Though pros and cons lists have their place in a relationship, feelings are often the deciding factor. In the love world, the person you believe is your soulmate may have a downside, even if they meet each point on your must have list.

As an example, even if someone checks all your boxes, but is married, move them off the list. Those who do fall for a married person, even if not expecting it, you may end up consume by total hate which is unhealthy and can affect future chances at love.

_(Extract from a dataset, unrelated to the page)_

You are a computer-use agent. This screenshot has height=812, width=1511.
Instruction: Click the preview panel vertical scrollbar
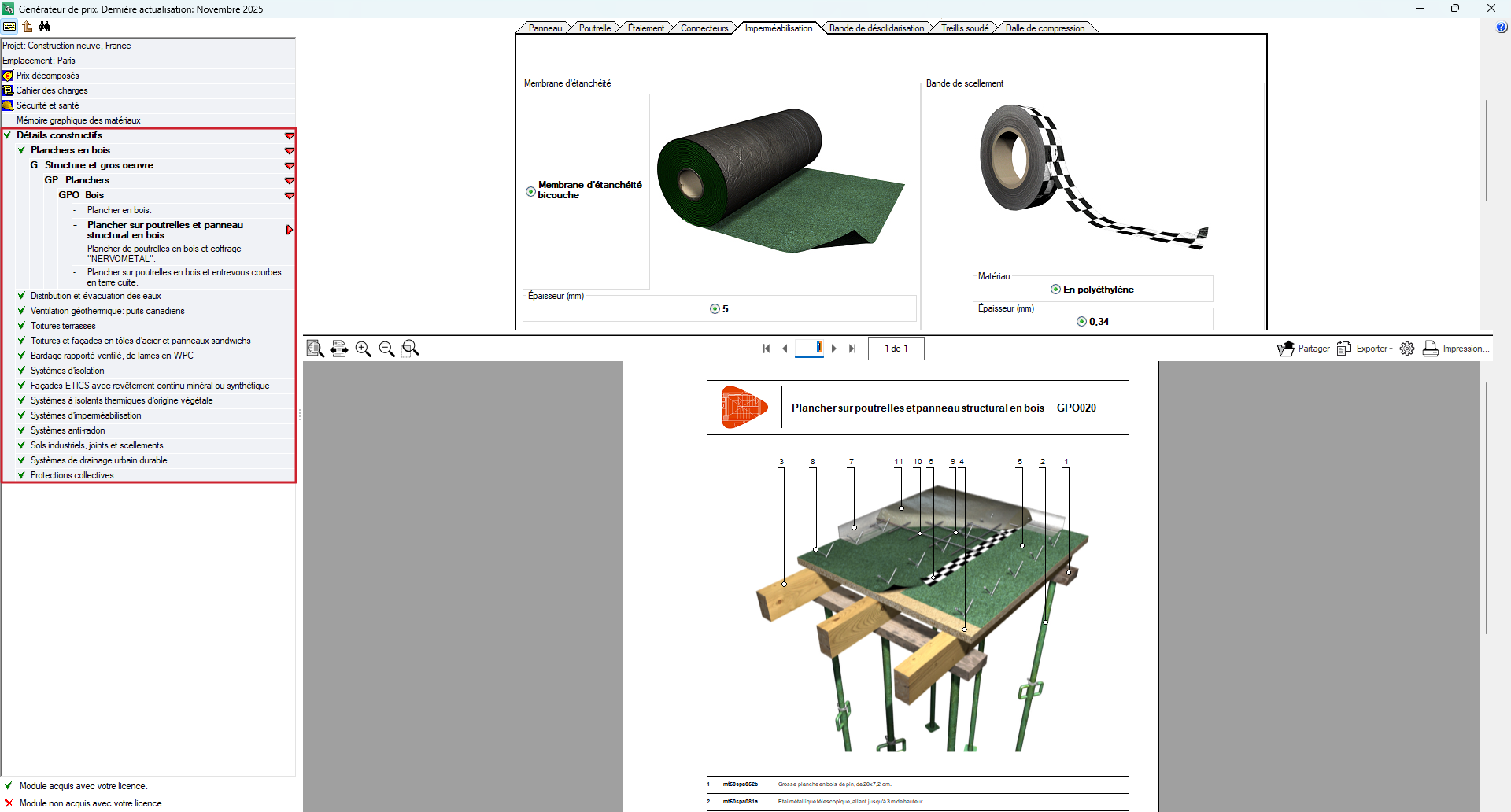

When we find those who are very similar in interests and values, the love is often stronger, but so is the hate if things go wrong or a problem arises.

Your Relationship

If you are having feelings of uncertainty, stress, and anxiousness in your relationship, search yourself and determine if in your heart that this person really is the only one for you. Try the following exercises to figure it out:

  • List out five qualities that caused you to fall in love with the person.
  • Write out two or three things that brought you joy together. Be highly descriptive.
  • Write out every concern you have over your partner. If something like being sloppy is the issue then it can be worked on over time, but a drug habit or betrayal is too much, and you need to reconsider.
  • Read over the list a few times, sleep on it if needed, and ask if this really is the person for you. If you are uncertain, do not make a commitment until, you are sure.
  • Keep in mind, we are not perfect, and neither is anyone else, so take the time to make a real decision. You may just be going through a rough patch. If this is the issue, sit down and talk things through.
  • Decide if you are going to be able to make it through the relationship.
  • If things do not seem like they are working on your own, get someone to help you and to help to counsel you.
  • Always have hope and love in your heart.
  • Know that things can in fact get better, but relationships are hard work.

Many relationships today actually struggle due to the political climate or other issues that are not really part of the relationship. However, if you seem to be stuck and unable to work it out, seek professional help with a therapist.

This can help heal the problems or lead to a clean break that leaves you both healthy and able to love again. This is best because when you leave a relationship anger filled, the hate can harm future chances at love. Try to work it out, but if not, leave amicably.